The ability to narrow down loss-prevention efforts to small numbers of targeted SKUs, combined with the easy access to data, he adds, also makes it possible for Chase-Pitkin to battle shrinkage during busy periods when it is most likely occurring.

"Under the old system, the opportune time to take physical inventory was when there were few products on the shelves, but counting in a slow season puts you in a reactionary mode," Dorsey says.

But because Chase-Pitkin is now equipped to focus on only a few targeted SKUs, it`s feasible to check inventory against sales records frequently during peak seasons. "With the ShowCase tool, we zeroed in on 22 items in the garden department every week during the busy spring season last year, and our shrink came down dramatically," Dorsey says.

The web-based system also helps to boost employee morale in the arduous task of checking inventory, he adds. "When we first told employees we`d be counting inventory in the garden department every week, they almost fell off their chairs," Dorsey says. "Then we said we were only going to count 22 items, and they realized they could do that in 15 minutes."

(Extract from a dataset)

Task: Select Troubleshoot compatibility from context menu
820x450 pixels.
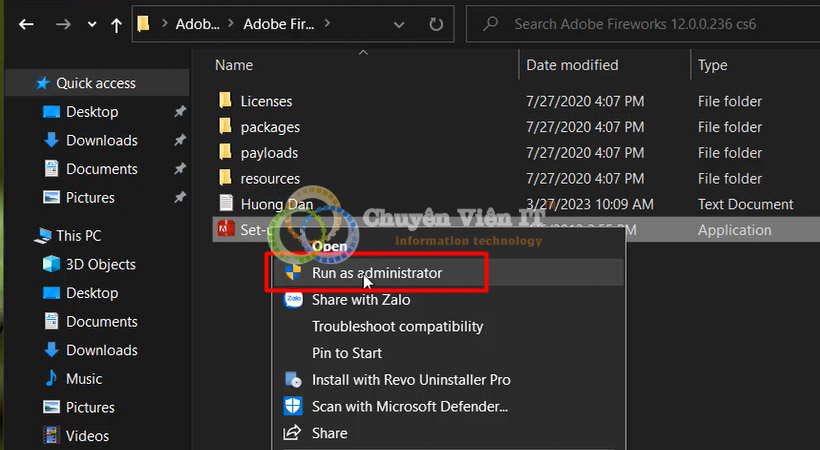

Although the new system makes it easier to identify and act on inventory problems, it also presents new challenges to store managers and loss-prevention managers in maintaining improvements over the long term, Dorsey says. "It`s one thing for departments to get better at controlling shrinkage, but then they have to continuously go back to manage the loss-prevention process and see how well it`s doing," he says.

Further expansion

The cost of the ShowCase system is based on the number of concurrent users accessing its data reports over the web. A typical application starts at about $150,000, covering the software and access by five concurrent users, Kurnick says. He notes that a typical application would have about 15 users, with about five concurrent users at any time.

Dorsey says he expects to continue expanding use of the ShowCase application, which so far operates only within five of 17 departments - power tools, kitchen, bath, millwork and garden. The other dozen departments should go live over the next three to six months, he says. In addition to moving to real-time data reports, Dorsey says he expects to eventually feed the system with information on products through a future radio frequency identification, or RFID, network for tracking item-level inventory.

In the nearer term, he adds, Chase-Pitkin will expand the use of the ShowCase application to a broader range of product management as well as product departments, providing the regional retailer with additional clout in competing against its national rivals. Store merchandise managers, for instance, have already started to use the web-based data to better manage product lifecycles, as they see the effect on sales of price markdowns or transfers of products between stores. "We can see how multiple operations impact products further down their lifecycles," Dorsey says.